Few shows have changed more in the past couple of years than ABC's "Ellen."
All of the cast, with the exception of star Ellen DeGeneres, has changed. The sets have changed. The producers and writers have changed. Even the name of the show has changed - it started out as "These Friends of Mine."And all of that turmoil has led to widespread reports that DeGeneres herself has been more or less lopping off the heads of the people she works with - a charge she vigorously denied when talking to TV critics here.
"I never fired anybody," DeGeneres said. "That's absolutely false. Whenever I see stuff like that or read stuff like that, it's upsetting. People are going to assume what they want to assume."
Since it debuted as a midseason replacement show in the spring of 1994, "Ellen" has been trying to find itself. Repeatedly. And there were lots of people trying to help it look.
"Between the studio and the network everybody said, `Let's try to make some changes in the characters and the show. But it was nothing to do with anybody being unhappy or being fired," DeGeneres said.
The most recent departure came when Arye Gross - the last remaining member of the original supporting cast - left "Ellen" earlier this season. And while it was reported that he was unhappy about being dropped from the show, DeGeneres denied that was true.
"He wasn't really happy with where his character was going," she said. "I don't think anybody really knew what to do with (his) Adam character. It had changed so much from the different changes the show has gone through.
"And it was mutual agreement that he wanted to go off, and we were fine with understanding that. It wasn't like there was anybody mad at anybody."
But it has been more than just the on-camera cast that has changed, a fact that DeGeneres herself joked about.
"We have had 43 producers," she said. "They keep spontaneously combusting."

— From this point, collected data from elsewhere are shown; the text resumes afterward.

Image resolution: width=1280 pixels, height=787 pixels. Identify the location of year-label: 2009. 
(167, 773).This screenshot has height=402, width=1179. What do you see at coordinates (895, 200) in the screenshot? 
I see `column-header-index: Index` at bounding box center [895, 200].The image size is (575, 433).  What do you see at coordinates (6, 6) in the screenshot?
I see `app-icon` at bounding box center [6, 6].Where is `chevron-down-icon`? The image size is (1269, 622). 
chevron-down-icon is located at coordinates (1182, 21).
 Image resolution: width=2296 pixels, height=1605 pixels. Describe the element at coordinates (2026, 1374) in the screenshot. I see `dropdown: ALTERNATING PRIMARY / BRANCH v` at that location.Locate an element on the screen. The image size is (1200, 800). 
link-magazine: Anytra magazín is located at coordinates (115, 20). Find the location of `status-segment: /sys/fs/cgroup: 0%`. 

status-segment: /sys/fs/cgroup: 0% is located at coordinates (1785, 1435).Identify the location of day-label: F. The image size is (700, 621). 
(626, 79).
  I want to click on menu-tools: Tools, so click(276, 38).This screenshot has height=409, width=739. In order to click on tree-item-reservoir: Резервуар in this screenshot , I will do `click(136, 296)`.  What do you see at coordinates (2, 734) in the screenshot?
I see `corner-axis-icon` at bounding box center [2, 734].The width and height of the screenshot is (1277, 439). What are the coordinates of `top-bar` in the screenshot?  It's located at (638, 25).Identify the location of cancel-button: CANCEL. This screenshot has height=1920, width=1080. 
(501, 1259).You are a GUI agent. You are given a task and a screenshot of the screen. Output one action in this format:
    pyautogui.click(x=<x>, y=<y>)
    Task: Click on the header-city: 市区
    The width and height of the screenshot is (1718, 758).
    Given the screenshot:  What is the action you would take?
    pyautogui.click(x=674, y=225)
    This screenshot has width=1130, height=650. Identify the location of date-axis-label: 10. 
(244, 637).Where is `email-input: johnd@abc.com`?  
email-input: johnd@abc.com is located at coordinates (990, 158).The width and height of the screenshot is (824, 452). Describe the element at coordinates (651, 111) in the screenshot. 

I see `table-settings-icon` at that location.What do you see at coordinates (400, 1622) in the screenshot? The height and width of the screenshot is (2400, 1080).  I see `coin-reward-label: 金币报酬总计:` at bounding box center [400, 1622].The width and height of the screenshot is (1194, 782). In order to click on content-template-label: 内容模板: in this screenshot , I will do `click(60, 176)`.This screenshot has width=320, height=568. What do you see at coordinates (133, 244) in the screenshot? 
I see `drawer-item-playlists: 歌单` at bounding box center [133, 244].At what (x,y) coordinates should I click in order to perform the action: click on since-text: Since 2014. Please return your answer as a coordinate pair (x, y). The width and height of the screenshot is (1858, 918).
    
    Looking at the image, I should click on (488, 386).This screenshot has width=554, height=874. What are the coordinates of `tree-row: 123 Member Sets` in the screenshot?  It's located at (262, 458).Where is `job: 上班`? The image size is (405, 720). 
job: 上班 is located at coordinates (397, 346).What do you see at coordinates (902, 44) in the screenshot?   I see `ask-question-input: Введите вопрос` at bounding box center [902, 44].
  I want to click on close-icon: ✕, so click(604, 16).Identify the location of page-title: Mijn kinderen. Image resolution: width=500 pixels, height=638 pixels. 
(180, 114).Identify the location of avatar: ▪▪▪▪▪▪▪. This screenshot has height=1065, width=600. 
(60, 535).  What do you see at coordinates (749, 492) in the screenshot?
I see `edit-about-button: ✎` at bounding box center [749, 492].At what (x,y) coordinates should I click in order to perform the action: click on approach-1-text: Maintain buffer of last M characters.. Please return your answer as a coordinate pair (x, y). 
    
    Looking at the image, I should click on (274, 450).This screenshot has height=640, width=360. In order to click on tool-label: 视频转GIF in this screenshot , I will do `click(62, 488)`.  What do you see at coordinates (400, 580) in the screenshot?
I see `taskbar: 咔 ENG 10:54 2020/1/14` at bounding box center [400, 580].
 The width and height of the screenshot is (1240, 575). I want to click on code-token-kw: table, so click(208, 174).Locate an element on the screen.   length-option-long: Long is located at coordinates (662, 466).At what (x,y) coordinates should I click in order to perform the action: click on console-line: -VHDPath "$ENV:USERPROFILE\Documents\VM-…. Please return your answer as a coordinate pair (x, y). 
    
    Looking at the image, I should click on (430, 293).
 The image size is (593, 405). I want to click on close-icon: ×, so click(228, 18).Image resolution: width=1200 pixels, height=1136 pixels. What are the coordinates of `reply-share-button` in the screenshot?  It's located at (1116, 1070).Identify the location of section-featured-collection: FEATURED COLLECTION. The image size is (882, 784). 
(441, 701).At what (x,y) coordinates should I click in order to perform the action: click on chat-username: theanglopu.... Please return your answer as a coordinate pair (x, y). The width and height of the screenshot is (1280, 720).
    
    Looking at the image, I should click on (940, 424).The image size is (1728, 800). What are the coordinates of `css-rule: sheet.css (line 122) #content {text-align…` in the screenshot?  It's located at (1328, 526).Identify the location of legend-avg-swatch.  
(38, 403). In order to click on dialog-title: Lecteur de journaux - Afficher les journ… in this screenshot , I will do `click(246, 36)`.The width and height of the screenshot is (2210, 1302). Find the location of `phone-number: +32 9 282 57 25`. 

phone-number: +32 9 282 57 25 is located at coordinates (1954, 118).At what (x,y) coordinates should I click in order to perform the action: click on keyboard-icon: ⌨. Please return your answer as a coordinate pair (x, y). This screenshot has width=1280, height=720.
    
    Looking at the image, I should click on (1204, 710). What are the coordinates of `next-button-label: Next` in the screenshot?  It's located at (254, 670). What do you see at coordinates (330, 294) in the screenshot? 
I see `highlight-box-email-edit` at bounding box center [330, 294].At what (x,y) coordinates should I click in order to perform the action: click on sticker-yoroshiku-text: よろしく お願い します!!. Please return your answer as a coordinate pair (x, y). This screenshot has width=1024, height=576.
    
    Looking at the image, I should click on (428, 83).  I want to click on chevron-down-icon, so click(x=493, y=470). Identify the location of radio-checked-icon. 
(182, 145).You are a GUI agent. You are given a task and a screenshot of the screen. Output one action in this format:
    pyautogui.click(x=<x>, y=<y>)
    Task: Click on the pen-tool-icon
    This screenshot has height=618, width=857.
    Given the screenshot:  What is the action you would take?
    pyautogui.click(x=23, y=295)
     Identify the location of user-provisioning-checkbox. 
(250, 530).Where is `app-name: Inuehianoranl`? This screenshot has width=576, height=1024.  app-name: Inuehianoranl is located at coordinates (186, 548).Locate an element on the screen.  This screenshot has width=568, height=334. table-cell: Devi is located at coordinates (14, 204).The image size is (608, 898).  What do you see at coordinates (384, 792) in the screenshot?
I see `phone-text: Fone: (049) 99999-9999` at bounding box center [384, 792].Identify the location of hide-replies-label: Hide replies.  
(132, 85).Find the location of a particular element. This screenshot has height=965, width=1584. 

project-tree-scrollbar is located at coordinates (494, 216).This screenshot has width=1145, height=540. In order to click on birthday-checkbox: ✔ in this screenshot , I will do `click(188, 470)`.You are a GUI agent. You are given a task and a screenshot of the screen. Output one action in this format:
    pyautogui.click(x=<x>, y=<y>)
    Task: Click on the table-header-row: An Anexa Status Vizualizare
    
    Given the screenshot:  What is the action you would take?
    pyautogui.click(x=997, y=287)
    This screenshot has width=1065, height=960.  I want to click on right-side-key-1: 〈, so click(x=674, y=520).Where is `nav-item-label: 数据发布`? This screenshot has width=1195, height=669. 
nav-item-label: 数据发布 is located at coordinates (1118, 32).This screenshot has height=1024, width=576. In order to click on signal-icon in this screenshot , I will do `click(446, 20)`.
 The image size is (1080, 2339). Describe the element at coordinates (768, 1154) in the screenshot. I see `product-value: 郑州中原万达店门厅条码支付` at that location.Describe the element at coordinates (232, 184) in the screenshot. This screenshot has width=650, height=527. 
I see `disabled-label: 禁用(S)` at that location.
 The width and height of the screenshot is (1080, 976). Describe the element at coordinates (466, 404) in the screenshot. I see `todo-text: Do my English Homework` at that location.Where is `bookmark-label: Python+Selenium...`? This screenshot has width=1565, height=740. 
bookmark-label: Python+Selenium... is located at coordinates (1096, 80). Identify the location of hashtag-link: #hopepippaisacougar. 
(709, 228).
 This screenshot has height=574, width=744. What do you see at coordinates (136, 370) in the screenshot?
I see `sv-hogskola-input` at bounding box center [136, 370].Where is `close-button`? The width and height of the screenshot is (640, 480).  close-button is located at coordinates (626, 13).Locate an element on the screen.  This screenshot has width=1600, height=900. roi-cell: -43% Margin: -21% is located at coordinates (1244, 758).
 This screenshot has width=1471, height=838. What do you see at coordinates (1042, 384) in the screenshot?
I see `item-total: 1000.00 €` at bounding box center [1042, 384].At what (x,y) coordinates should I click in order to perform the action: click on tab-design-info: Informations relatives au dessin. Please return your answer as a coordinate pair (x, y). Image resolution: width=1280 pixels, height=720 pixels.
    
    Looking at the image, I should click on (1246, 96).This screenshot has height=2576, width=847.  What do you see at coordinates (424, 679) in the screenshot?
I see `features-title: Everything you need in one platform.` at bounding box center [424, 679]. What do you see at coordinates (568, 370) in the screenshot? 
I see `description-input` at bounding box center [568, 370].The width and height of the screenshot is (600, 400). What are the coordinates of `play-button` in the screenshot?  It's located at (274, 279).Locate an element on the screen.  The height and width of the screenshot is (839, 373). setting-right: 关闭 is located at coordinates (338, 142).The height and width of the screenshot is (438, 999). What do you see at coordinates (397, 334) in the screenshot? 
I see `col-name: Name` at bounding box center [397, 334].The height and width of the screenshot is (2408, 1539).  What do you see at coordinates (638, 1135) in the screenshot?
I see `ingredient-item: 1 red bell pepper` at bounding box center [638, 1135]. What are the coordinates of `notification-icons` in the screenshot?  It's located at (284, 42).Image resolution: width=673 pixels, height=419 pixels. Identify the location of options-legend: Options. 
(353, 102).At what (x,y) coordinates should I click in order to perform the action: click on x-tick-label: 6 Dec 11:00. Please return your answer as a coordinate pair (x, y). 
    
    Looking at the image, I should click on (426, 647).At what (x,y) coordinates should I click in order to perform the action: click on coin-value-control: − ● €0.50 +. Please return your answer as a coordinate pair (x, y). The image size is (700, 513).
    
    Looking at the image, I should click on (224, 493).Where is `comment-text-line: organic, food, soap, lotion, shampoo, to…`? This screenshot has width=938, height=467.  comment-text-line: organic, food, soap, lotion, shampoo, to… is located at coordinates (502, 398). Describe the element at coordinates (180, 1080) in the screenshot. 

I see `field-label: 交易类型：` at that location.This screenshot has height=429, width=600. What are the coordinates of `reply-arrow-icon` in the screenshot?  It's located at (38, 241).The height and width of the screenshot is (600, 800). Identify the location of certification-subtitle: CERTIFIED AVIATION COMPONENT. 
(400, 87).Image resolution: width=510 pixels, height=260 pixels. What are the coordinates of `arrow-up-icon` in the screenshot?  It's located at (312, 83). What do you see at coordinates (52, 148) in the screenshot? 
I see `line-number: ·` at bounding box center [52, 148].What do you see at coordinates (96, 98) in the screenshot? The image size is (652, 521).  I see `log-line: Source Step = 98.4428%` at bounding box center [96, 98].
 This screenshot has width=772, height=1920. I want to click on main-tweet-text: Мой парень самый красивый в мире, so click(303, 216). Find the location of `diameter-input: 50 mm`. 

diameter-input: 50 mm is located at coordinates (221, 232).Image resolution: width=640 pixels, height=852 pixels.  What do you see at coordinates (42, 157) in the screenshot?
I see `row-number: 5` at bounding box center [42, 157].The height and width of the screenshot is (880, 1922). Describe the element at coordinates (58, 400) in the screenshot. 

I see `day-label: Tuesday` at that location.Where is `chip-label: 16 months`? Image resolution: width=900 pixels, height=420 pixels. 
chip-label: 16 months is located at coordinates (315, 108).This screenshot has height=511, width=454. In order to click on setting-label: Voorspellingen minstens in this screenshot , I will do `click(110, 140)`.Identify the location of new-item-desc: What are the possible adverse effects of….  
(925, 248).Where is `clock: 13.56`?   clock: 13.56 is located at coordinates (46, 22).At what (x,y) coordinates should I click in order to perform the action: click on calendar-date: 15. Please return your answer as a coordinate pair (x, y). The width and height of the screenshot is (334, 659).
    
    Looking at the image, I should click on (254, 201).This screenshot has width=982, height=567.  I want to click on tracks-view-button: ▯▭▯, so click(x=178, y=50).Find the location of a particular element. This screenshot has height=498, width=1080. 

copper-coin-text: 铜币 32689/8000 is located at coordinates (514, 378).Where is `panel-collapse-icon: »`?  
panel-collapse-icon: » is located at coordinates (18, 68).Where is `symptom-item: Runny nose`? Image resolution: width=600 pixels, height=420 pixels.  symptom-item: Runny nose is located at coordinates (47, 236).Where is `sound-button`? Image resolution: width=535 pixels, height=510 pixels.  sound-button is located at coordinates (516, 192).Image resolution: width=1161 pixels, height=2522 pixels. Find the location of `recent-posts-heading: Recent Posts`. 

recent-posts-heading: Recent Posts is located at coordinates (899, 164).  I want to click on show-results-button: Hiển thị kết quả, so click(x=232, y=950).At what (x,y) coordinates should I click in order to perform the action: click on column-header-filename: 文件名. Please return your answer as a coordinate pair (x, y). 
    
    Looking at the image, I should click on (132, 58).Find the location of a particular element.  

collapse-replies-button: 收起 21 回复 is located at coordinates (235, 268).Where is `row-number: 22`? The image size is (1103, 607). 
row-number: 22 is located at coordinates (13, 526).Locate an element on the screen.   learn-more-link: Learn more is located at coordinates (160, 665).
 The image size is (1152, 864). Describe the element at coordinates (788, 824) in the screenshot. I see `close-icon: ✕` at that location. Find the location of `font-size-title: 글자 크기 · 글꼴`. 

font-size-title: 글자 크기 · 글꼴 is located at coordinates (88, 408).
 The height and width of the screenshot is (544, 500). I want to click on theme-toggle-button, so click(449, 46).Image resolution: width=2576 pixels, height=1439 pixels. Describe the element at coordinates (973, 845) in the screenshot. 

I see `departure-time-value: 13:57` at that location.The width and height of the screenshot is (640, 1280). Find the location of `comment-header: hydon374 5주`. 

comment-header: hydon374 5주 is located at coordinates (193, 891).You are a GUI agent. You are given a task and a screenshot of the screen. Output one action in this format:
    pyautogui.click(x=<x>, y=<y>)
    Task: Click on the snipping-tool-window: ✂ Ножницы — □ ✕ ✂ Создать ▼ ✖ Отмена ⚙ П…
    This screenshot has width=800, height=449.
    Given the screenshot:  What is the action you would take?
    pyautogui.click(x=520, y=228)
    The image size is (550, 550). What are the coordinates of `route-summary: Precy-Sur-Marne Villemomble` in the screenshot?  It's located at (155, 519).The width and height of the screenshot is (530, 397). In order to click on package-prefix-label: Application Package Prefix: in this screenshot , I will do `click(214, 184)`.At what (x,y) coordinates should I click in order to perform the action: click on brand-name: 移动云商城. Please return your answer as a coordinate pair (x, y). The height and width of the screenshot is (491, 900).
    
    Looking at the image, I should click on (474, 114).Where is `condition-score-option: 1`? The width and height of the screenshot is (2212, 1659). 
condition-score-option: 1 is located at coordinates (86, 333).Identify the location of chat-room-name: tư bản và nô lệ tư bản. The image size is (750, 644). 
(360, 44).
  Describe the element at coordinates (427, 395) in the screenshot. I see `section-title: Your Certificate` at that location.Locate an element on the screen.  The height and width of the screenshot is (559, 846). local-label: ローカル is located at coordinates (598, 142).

Actually, the show is on its third set of executive producers - and that's not counting the revolving door that has seen other producers and writers come and go. But DeGeneres not only denied responsibility for all the changes, she said she actually didn't know about some of them until they had occurred.
"I do find out about things after the fact," she said. "I think because sometimes I don't exert this power that everyone believes that I have. Sometimes I really just want to have a life. I want to go home and I don't want it to be a 24-hour-a-day job. I want to just do my work and the best I can.
"So sometimes things do get done. And all of a sudden, I go, `Wait a minute, what's going on here?' So that does happen."
In a day when female sitcom stars from Roseanne to Brett Butler to Cybill Shepherd seemingly delight in their images as iron-fisted powers behind the scenes, DeGeneres seems genuinely unhappy that she has become the latest alleged power wielder.
"I think sometimes people don't want to believe that things are actually fine on the set," DeGeneres said. "It's boring to read that things are fine and nice and I'm a nice person. I think people want to believe that because people are leaving it has to be because I fired them. And I have no idea where it comes from."
And she said that while she had experience as a stand-up comedian as well as in supporting roles on other sitcoms, she didn't didn't know what she was getting into when she signed on to headline her own show.
"You suddenly get a TV show and you suddenly become this person that is watched and studied," DeGeneres said. "And it's a very interesting place to be. You go through different phases of what it means and how important it is to you. But, ultimately, I try to just really look at the importance and what my priorities are in life."
And, mind you, she's not complaining about being a TV star.
"It's a wonderful job," DeGeneres said. "I am very fortunate. I love what I do.
"As far as putting the kind of pressure on that I am an industry or a product, I don't even want to think about that because I'm a person and that's all I can handle."